I asked Dick to share the materials he uses in his classroom, and he willingly did with permission to share with CoP members. I’ve attached them as a resource. As Dick noted in his comments below, these resources come from decades of experience presenting in corporate setting, and they are his opinions with which not everyone will agree.
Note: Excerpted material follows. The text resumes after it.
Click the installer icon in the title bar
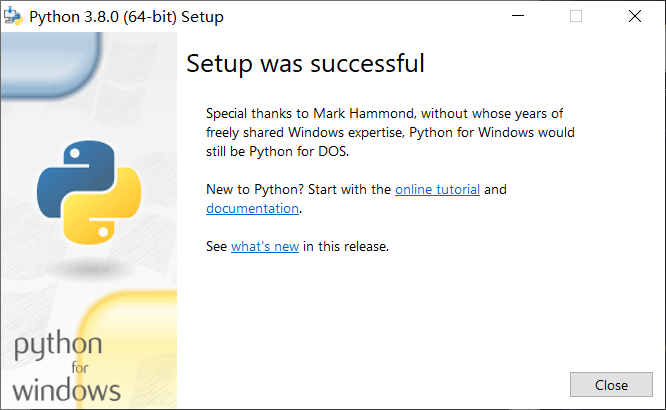Screen dimensions: 666x410 click(x=14, y=17)
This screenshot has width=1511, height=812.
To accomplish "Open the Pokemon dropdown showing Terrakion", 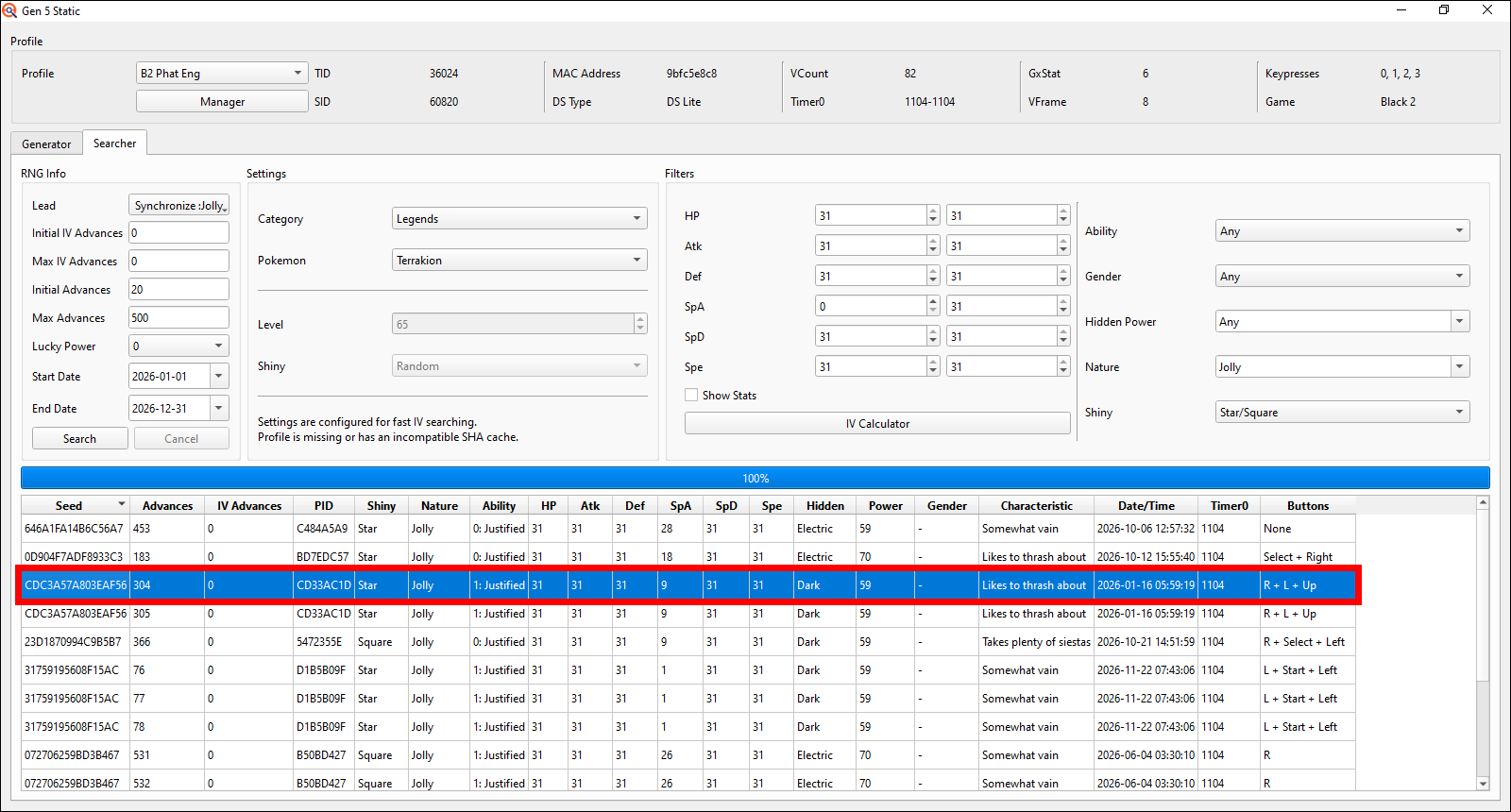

I’m among those who doesn’t entirely agree, if for no other reason than my deep-seated dislike for Times New Roman in anything other than print. (And even then, it bores me.) Nevertheless, the principles behind these resources are rock solid: Our goal in using any technological resource like Powerpoint should be in service to sound instructional methods, and should enhance, rather than obscure, ease of communication.


Daniel L. Hocutt, R’92 & G’98
Web Manager & Adjunct Professor
School of Professional & Continuing Studies
Special Programs Building 215
University of Richmond, VA 23173
o. (804) 287-6658 f. (804) 289-8138
dhocutt at richmond.edu<mailto:dhocutt at richmond.edu>

Community Coordinator,
SPCS Pedagogy Community of Practice<http://blog.richmond.edu/pedagogy>

From: <pedagogy-list-bounces at richmond.edu> on behalf of "rwlceo at aol.com" <rwlceo at aol.com>
Reply-To: "SPCS Community of Practice: Pedagogy" <pedagogy-list at richmond.edu>
Date: Monday, September 10, 2018 at 9:30 AM
To: "pedagogy-list at richmond.edu" <pedagogy-list at richmond.edu>
Subject: [Pedagogy-list] Thoughts on Designing and Using PowerPoint

I believe the Pedagogy of Community Practice (PCP) will be of great value to our School.  Thus, I watched the PCP presentation at our faculty meeting with great interest.  However, in my opinion, I noted the need for some possible improvement of the actual PowerPoint presentation.  As a background, I have been designing and using slides for 50 years, first as a training manager at the 3-M company in St Paul, MN; second as the founder of a successful firm that designed and produced leadership training materials that incorporated slides; and finally as a teacher hear at UR.  The following are some opinions and basic suggestions for designing and using PowerPoint slides that I teach my students.

1.     1. Form Follows Function.  In creating slides, the function is to communicate with our audience.  Therefore, the form, or design of our slides should focus on effective communications first, and looking cute, pretty, or adorable second.

2.     2. Font Size.  The minimum size for most audiences is 24-point, with 30-point being desired.

3.     3. Font Type.  Books, newspapers, and almost everything else in life that we read is Times New Roman font (TNR).  It is what we are used to and thus is easier to read for most people.  TNR is not a pretty as other types, but is more functional (see #1 above).

4.     4. Displayed Content.  If the presenter is providing detailed instructions to students for a role-play or instructions for subgroup work in the classroom, than include as many words on the slide as needed and that you have room for.  This slide stays visible to the students as they do the required work.  However, in teaching a subject, avoid writing out detailed sentences.  Simply condense what you plan to say into key words and then speak in detail, as needed, about those key words.  We usually see long, detailed sentences when the slide was designed by someone other than the presenter, or the presenters write long sentence because they are afraid they will forget what they want to say.

5.     5. Reveal Technique.  Reveal your bullet points one at a time so your audience knows which bullet point you are discussing.   Since you are paraphrasing the bullet points, the audience may not know which item you are presenting.

6.     6. Read or Paraphrase All Words on Your Slide!  Please, don’t stand silently at the podium and ask your audience to read a slide.  People read at very different speeds.  As a silent presenter, you have no idea how much of the slide your audience has read.

Of course, there are many more issues that could be discussed: for example, using color and contrast or employing graphics.  Finally, the above items are indeed my opinions and I’m sure that some may differ from yours.